Structure-aware JSON compression for embedded systems.
PACKR is a pure C, dependency-free lossless compressor that tokenizes JSON structure to deduplicate keys and values. It is optimised to run with a minimal memory footprint (<32KB), and targets MCU-class devices like ESP32 and STM32.
WASM Web demo: https://pack-r.netlify.app/
In IoT links, radio time dominates power use. PACKR maximizes density on structured telemetry so radios stay off longer. It outperforms small-window LZ-style codecs (Heatshrink, Tamp) once redundancy spans beyond a few kilobytes.
Note on Twitter dataset: PACKR shines on repetitive schemas; Zstd edges it on twitter.json because the corpus is heavy on unique strings and less structural repetition.
- Extreme density: Up to ~122x on highly repetitive structured JSON; typical structured telemetry sits in the single-digit to low-20x range, still ~20x better than small-window embedded compressors.
- JSON-optimized: Structural tokenization collapses repetitive schemas for LoRaWAN, NB-IoT, BLE, etc.
- Low memory footprint: Runs with less than 32KB of RAM
- Streaming: Uses a fixed buffer to handle data in chunks while keeping the encoder/decoder state alive for one stream
Streaming semantics: PACKR works as a continuous stream: feed chunks to one encoder/decoder instance and it keeps schema/state between chunks. You can reset (re-init) to start a fresh stream, schema is not shared across independent streams. Mid-stream, you can emit records with different shapes; the codec will adapt without needing a full reset, but state is not reused once you end a stream.
Memory profile:
- Work buffer: PACKR_WORK_MEM_SIZE is user-tunable. 2–4KB is typical.
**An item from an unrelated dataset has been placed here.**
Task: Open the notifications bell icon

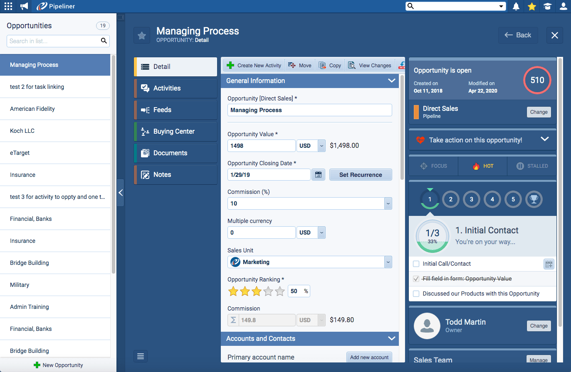Action: [x=516, y=6]
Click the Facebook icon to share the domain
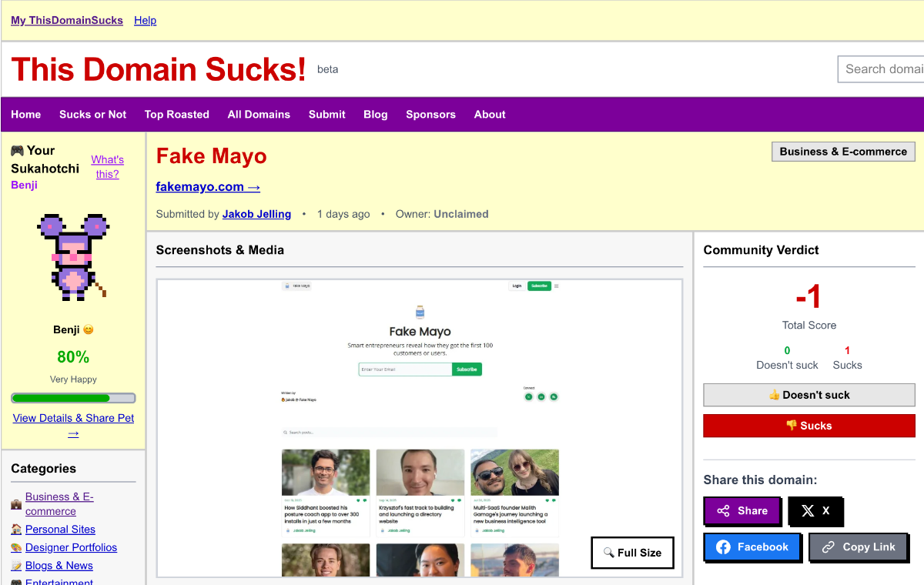 pyautogui.click(x=724, y=547)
- Internal state: schema/string/MAC dictionaries are capped at 64 entries each with LRU eviction, per-field numeric history also tracks 64 slots.
- Total RAM: bounded by (work buffer) + (dictionary strings up to 64 entries per table) + small codec scratch; stays <32KB in typical MCU configs. JSON with many unique keys/strings will churn the capped tables, reducing ratio but not growing memory.
Compression ratio (higher is better):
| Dataset | PACKR | Zstd (lvl 1) | zlib (lvl 1) | Heatshrink | Tamp |
|---|---|---|---|---|---|
| citm_catalog.json | 122.69x | 103.41x | 26.47x | 6.34x | 5.48x |
| twitter.json | 8.18x | 12.02x | 7.60x | 2.29x | 2.34x |
Performance (desktop AMD64):
| Algorithm | Comp Speed | Decomp Speed | Best For |
|---|---|---|---|
| PACKR | 15.9 MB/s | 38.2 MB/s | Max density / low bandwidth |
| Tamp | 28.0 MB/s | 208.4 MB/s | Generic stream data |
| Zstd (lvl 1) | 2764 MB/s | 2990 MB/s | Server / desktop |
#include "packr.h"
// PACKR_WORK_MEM_SIZE is a fixed constant defined in packr.h and is recommended to be sized at 2048-4096 bytes
uint8_t work_mem[PACKR_WORK_MEM_SIZE];
void handle_payload(uint8_t *compressed_data, size_t len) {
char output[2048];
size_t out_len = sizeof(output);
packr_status_t status = packr_decompress(
compressed_data, len,
output, &out_len,
work_mem
);
if (status == PACKR_OK) {
printf("Decompressed JSON: %s\n", output);
}
}The Python implementation mirrors the C codec and is useful for tooling or cloud-side processing.
from packr import PackrEncoder, PackrDecoder
encoder = PackrEncoder()
packed = encoder.encode_stream(data_list)
decoder = PackrDecoder()
data = decoder.decode_stream(packed)MIT